The script errors out only with Yi 34B Chat. I have tried Llama2 7/13B and SUSTech/SUS-Chat-34B and they all work. Yi 34B Chat has consistently been running into the following issue:
Traceback:
Assertion `srcIndex < srcSelectDimSize` failed.
  File "/home/ec2-user/anaconda3/envs/handbook/lib/python3.10/site-packages/torch/nn/modules/module.py", line 1518, in _wrapped_call_impl
../aten/src/ATen/native/cuda/Indexing.cu:1292: indexSelectLargeIndex: block: [234,0,0], thread: [54,0,0] Assertion `srcIndex < srcSelectDimSize` failed.
../aten/src/ATen/native/cuda/Indexing.cu:1292: indexSelectLargeIndex: block: [234,0,0], thread: [55,0,0] Assertion `srcIndex < srcSelectDimSize` failed.

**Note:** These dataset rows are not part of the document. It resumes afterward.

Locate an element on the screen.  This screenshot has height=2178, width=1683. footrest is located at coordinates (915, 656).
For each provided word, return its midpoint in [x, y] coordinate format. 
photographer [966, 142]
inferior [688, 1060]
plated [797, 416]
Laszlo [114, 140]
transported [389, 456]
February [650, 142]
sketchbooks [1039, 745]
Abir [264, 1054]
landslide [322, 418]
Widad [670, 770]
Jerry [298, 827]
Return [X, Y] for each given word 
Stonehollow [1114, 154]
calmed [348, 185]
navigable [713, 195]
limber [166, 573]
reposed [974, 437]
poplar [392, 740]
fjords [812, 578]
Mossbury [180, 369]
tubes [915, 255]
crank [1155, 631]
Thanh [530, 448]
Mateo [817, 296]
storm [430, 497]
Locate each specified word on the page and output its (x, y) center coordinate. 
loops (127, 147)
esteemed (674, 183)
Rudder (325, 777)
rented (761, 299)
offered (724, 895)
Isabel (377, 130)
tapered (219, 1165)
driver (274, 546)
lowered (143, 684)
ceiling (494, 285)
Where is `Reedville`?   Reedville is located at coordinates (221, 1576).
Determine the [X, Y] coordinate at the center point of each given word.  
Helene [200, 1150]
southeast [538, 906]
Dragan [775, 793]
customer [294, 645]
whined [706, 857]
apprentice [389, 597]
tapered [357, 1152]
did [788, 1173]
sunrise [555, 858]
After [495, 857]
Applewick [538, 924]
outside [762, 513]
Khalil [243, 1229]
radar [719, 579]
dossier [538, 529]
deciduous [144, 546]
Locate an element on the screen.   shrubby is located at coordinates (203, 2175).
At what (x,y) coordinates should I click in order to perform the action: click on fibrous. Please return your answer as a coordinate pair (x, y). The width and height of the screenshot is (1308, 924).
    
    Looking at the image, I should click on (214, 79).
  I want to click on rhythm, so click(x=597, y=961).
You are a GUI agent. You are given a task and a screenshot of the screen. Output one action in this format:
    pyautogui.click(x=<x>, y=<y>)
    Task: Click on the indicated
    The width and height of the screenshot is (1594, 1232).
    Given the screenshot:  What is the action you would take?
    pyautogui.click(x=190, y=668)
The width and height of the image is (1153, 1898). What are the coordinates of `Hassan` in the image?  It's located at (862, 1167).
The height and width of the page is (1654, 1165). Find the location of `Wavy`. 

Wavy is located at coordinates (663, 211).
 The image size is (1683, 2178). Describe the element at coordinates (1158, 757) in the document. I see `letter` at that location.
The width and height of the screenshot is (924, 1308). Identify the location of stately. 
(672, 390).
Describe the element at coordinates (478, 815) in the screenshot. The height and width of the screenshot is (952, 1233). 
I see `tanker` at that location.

../aten/src/ATen/native/cuda/Indexing.cu:1292: indexSelectLargeIndex: block: [234,0,0], thread: [56,0,0] Assertion `srcIndex < srcSelectDimSize` failed.
../aten/src/ATen/native/cuda/Indexing.cu:1292: indexSelectLargeIndex: block: [234,0,0], thread: [57,0,0] Assertion `srcIndex < srcSelectDimSize` failed.
../aten/src/ATen/native/cuda/Indexing.cu:1292: indexSelectLargeIndex: block: [234,0,0], thread: [58,0,0] Assertion `srcIndex < srcSelectDimSize` failed.
../aten/src/ATen/native/cuda/Indexing.cu:1292: indexSelectLargeIndex: block: [234,0,0], thread: [59,0,0] Assertion `srcIndex < srcSelectDimSize` failed.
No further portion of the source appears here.